Despite missing out on the biggest stage at this level of lacrosse, WWU has plenty to hang its hat on this season. Aside from beating every team in the league, winning the league title and winning the regional playoffs, even.
This season is the first that the NWWLL has done MVP awards, and WWU nearly swept them. With six of the 12 nominees for the four MVP awards (attacker, midfielder, defender and goalie) coming from Western, the team “settled” for two of the four awards.
Amanda Hultz, Chelsea’s sister and sophomore attacker, won the attacking MVP, and Kate Ades, a junior, won the defender’s award.
“Amanda is really good at leading the attack,” Chelsea Hultz said. “People look to her because they trust her knowledge and skills. That’s a big deal for people to look up to you even if they’re older. Kate is a really good athlete and defender. She played in high school, but it wasn’t her main sport. She’s just a really good player and knows what to do. The way she plays is so textbook.”

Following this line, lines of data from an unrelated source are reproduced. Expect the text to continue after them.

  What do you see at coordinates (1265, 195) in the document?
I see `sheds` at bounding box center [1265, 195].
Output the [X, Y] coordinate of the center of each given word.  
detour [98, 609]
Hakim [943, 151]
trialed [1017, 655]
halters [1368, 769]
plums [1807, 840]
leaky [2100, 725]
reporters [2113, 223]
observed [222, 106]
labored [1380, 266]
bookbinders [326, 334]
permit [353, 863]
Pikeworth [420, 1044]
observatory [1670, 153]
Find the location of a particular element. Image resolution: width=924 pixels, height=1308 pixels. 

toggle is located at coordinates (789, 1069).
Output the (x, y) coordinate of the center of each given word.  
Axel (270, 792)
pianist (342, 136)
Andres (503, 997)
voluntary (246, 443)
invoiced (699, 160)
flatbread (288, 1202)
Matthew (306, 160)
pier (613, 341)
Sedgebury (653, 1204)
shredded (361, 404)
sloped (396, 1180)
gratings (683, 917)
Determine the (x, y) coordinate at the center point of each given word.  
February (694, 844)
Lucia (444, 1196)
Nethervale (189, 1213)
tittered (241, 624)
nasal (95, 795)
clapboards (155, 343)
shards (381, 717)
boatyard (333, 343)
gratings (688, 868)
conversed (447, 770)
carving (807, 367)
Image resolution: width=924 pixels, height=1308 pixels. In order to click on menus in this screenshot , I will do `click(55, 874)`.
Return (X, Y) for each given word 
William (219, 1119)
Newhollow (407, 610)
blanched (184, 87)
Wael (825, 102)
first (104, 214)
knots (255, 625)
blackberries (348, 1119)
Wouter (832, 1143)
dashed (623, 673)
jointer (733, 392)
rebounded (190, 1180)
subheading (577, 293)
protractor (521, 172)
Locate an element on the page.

Even though Chelsea Hultz was the captain who specialized in defense, she knew she could rely on Ades to be another coach on the field who would help direct the other defenders, she added.
That fact that the women’s lacrosse team was self-coached made the successful season even sweeter for the captains and the team. Chelsea Hultz, along with Linnea Whisman and Hannah Gose, made up the trio of captains/coaches.
Hultz took the reigns on defense, Gose specialized in midfield defense and Whisman was the leader for the attackers and attacking midfielders. Whisman also had to sit out the year to recover from a concussion, so she managed substitutions, Hultz said.
That captain trio changes most years, and so too does the playing style of the team, consequently.
“I think in years past, with the attack, it’s been a lot of one-man-show kind of thing,” Hultz said. “This year it was different and that worked well for us because we had so many players having goals and assists, that was just due to the different style of coaching because we wanted it to be a team sport. Defense has been pretty much the same, we just tried to be more aggressive.”
The bright side is team’s run of success shouldn’t be limited to this season. Only three players have used up their four years of eligibility — Chelsea Hultz, Callie Gionet and Sophie Schiefeleein — meaning the team returns 17 players next season.
“Next year we’re hoping and expecting to get the automatic bid back, so I fully expect the team to go to nationals next year,” Hultz said.